000 Xxxxx Xxxxxx - 00xx Xxxxx
Xxx Xxxx, XX 00000
The undersigned hereby irrevocably elects to exercise the right of purchase
represented by the within Warrant for, and to purchase thereunder, _______shares
of Common Stock (the "Share") provided for therein, and requests that
certificates for the Shares be issued in the name of:*
Name:___________________________________________________________
Address:_________________________________________________________
Social Security No.________________________________________________
or Tax ID Number:_________________________________________________
and, if such number of Shares shall not be all of the Shares purchasable under
the Warrant, that a new Warrant certificate for the balance of the Shares
purchasable under the within Warrant be registered in the name of the
undersigned warrantholder or his Assignee* as indicated below and delivered to
the address stated below:
Dated:________, 19___
Name of Warrantholder of
Assignee (Please Print)_____________________________________________
Address:_________________________________________________________
Signature:________________________________________________________
Signature Guaranteed:______________________________________________
Signature of Guarantor
--------------------
* The Warrant contains restrictions on sale, assignment or transfer.
** Note: The above signature must correspond with the name as written on
the face of this Warrant certificate in every particular, without
alteration or enlargement or any change whatever, unless this warrant has
been assigned.
FORM OF ASSIGNMENT
(To be signed only upon assignment of Warrant)*
FOR VALUE RECEIVED, the undersigned hereby sells, assigns and transfers unto
----------------------------------------------------------------
----------------------------------------------------------------
(Name and Address of Assignee must be Printed or Typewritten)

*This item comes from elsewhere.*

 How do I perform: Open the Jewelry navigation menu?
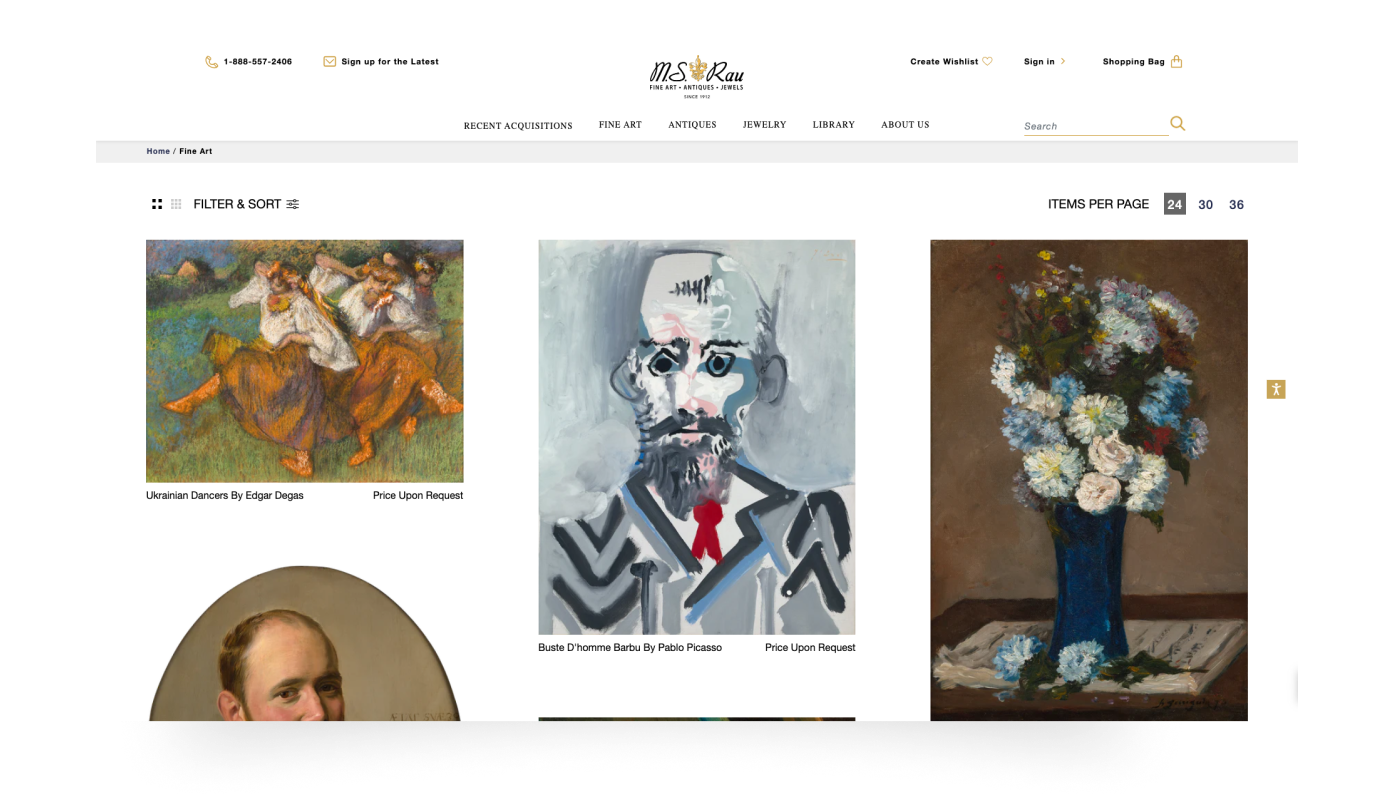[x=764, y=125]
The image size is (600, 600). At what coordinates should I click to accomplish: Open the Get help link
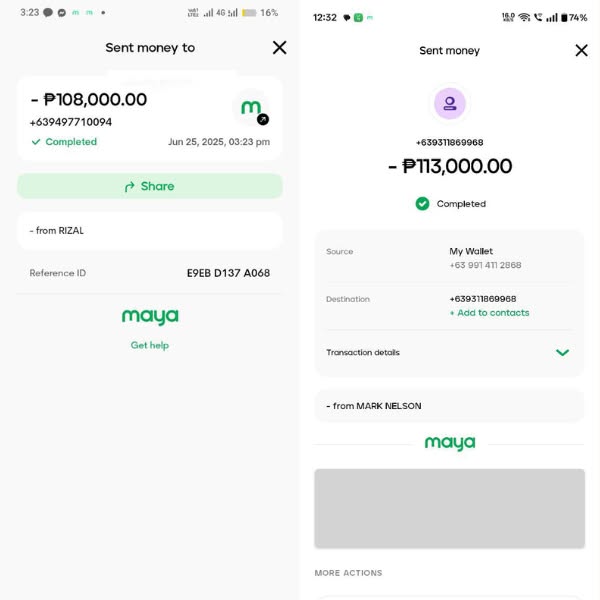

the within Warrant, hereby irrevocably constituting and appointing
_________Attorney to transfer said Warrant on the books of the Company, with
full power of substitution in the premises.
Dated:______________, 19____
________________________________**
Signature of Registered Holder
Signature Guaranteed: ________________________________
Signature of Guarantor
--------------------
* The Warrant contains restrictions on sale, assignment or transfer.
** Note: The signature of this assignment must correspond with the name
as it appears upon the face of the Warrant certificate in every particular,
without alteration or enlargement or any change whatever.